**Problem details**
Your answer must hold only the lines below from the line containing "Open the Privacy Badger extension" through the line containing "Given: Open File Explorer from the taskbar", each reproduced exactly.

________

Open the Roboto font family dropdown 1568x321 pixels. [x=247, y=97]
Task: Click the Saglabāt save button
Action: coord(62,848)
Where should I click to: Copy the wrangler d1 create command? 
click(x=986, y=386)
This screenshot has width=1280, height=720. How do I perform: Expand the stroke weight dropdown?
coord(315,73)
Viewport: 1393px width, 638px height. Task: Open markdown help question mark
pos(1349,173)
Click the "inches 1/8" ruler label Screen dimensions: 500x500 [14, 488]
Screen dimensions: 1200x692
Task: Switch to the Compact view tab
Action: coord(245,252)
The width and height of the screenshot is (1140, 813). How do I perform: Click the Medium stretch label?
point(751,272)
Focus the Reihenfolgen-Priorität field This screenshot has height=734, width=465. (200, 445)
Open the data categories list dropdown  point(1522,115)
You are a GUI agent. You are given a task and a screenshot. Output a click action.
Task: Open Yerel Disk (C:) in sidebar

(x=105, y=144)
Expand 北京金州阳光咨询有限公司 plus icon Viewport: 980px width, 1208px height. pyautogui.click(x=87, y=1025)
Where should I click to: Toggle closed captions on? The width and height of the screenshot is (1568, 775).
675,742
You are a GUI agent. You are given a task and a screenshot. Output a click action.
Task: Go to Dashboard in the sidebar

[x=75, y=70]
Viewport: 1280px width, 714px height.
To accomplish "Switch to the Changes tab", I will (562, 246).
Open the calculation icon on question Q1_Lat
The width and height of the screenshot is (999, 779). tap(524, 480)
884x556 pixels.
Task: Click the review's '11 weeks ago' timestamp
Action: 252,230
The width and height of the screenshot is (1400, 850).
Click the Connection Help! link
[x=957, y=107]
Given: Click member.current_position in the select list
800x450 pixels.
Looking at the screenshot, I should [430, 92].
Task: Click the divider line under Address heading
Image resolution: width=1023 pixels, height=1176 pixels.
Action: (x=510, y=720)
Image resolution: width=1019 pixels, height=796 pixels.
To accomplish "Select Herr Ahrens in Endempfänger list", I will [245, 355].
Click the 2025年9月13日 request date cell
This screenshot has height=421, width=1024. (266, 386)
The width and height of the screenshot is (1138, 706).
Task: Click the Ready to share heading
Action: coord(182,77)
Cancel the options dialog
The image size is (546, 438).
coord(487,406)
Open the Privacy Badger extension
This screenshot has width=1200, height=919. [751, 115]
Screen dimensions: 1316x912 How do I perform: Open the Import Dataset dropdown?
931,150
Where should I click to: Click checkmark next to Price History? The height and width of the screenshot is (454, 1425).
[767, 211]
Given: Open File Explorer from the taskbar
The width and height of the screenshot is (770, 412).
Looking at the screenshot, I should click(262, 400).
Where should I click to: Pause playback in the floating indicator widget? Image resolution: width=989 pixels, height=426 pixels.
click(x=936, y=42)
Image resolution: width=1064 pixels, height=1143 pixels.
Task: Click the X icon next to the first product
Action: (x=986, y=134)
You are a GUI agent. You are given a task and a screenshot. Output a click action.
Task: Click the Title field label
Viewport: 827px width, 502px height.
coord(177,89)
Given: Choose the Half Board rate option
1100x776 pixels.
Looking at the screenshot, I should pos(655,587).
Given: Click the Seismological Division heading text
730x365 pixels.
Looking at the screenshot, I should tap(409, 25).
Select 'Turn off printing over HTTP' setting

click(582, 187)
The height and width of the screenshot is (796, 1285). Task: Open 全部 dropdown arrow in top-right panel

________

**Exercise answer**
Open the Privacy Badger extension
This screenshot has width=1200, height=919. [751, 115]
Screen dimensions: 1316x912 How do I perform: Open the Import Dataset dropdown?
931,150
Where should I click to: Click checkmark next to Price History? The height and width of the screenshot is (454, 1425).
[767, 211]
Given: Open File Explorer from the taskbar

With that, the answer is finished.